# Tasks to complete
a: In the macro code excerpt, at what frequency does the last example calculate the real part of S11?
b: Write the next part of the macro code excerpt, continuing after its final sentence.

# Page excerpt
□ □ □ □ □ □ □

Dim ThisResult As Object 'object for the current project result
Dim ExtResult As Object 'object for the external project result
Set ThisResult = Result1DFromdata ("AC1", "P1", "P1", "AC Voltage", "linear")
Set ExtResult = Result1D("")
ExtResult.LoadPlainFile("E:\Projects\External Project\Result\DS\Tasks\AC1\Components\P1\Data\P1\aAC Voltage.sig")
Dim d As Double
d = ThisResult.GetY(ThisResult.GetN-1) - ExtResult.GetY(ExtResult.GetN-1)
MsgBox Str$(d)
The last example calculates the real part of S11 at a certain frequency (here 0.65 GHz).

□ □ □ □ □ □ □

# Dataset content
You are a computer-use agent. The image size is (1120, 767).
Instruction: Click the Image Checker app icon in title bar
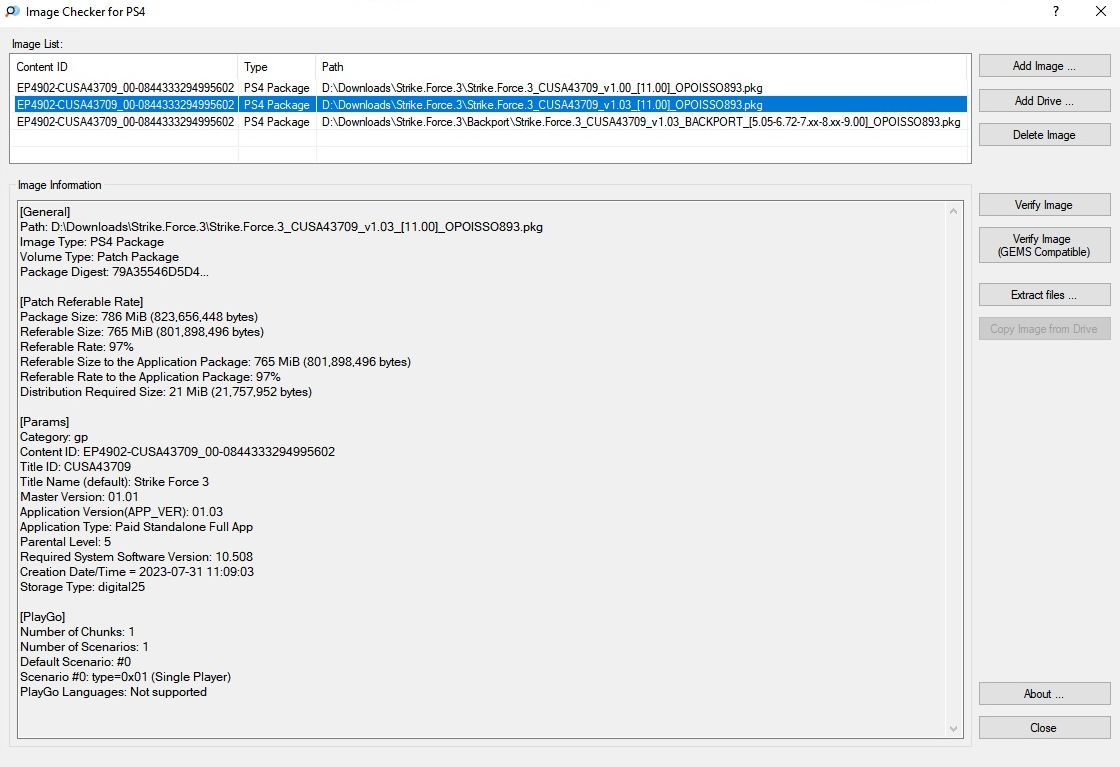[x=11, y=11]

□ □ □ □ □ □ □

# Results by task
a: 0.65 GHz.

b:
Dim a11 As Object
Dim p11 As Object
Set a11 = Result1DFromdata ("S-Parameters1", "Design", "S-Parameters", "S1,1", "linear")
Set p11 = Result1DFromdata ("S-Parameters1", "Design", "S-Parameters", "S1,1", "phase")
Dim n As Integer
Dim frq As Double
frq=0.65
n=a11.GetClosestIndexFromX(frq)
phase = Pi/180.0 * p11.GetY(n)
ampli = a11.GetY(n)
real = ampli * cos(phase)